Studies Focus On Recession'S Toll On Older Workers

By Staff
September 30, 2009

Two recent studies paint a bleak picture of the status of the nation's older workers as a result of the economic downturn.

USA Today reports that according to a survey released this week by the AARP, those ages 45 to 64 are increasingly worried about how to make ends meet and eventually retire. About 12 percent of respondents said they or a family member have lost a job in the past year, up from 9 percent in December 2008. Twenty-seven percent-- African Americans and Hispanics in particular--said they were experiencing problems covering basic items such as food and utilities. And close to half said they are concerned that they will not be able to have enough money to retire.

"Even before the economic downturn, the 45-to-64 population was a high-anxiety age group," noted David Certner, legislative policy director at AARP. "They were supposed to be preparing for their own retirement, and they are worried about other generations, as well."

The survey also found that nearly half of the respondents have lost a significant portion of their savings in the stock market. But 30 percent have stopped contributing to a 401(k) plan or IRA, and 18 percent have prematurely withdrawn funds from their retirement savings.

Another recent study draws attention to low-income unemployed workers age 55 and older. The survey, conducted by Experience Works, a nonprofit provider of community service, training and employment opportunities for older workers, found that many senior citizens are being forced out of retirement so that they do not lose their homes.

The study found that most respondents did not intend to be looking for work at this point in their lives, but layoffs, the death of a spouse or large medical bills compelled them to return to the workforce. Nearly half of these older job seekers reported sometimes having to choose between paying rent, buying food or purchasing medication.
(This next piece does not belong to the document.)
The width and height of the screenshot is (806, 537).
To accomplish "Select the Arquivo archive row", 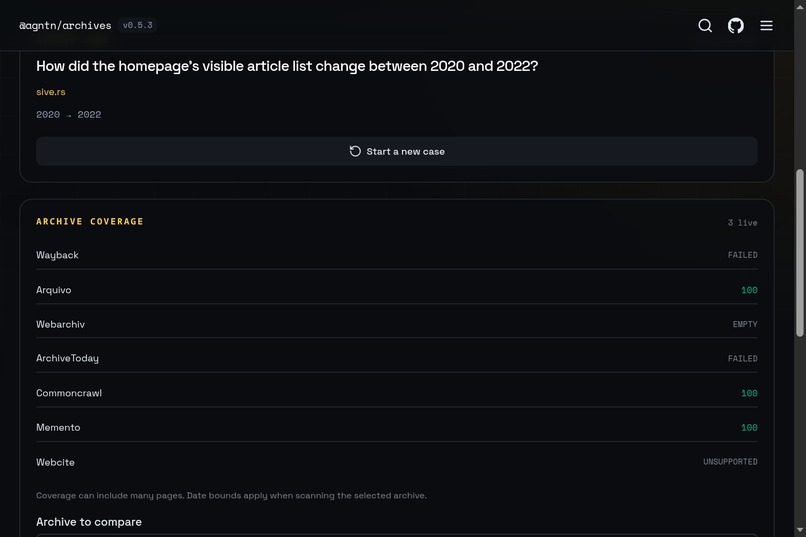I will click(x=396, y=290).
"These people are at the age where they understandably thought their job searching years were behind them," said Cynthia Metzler, president and CEO of Experience Works. "But here they are, many in their 60s, 70s and beyond, desperate to find work so they can keep a roof over their heads and food on the table."

About 75 percent of those surveyed said that their age makes it more difficult for them to compete for jobs with younger workers. They noted, for example, that their lack of necessary training presents a significant challenge.

"This study underscores the need to create policies that remove barriers to employment for older workers, and provide additional programs and services specifically aimed at helping older people re-enter the workforce or remain working," said Metzler.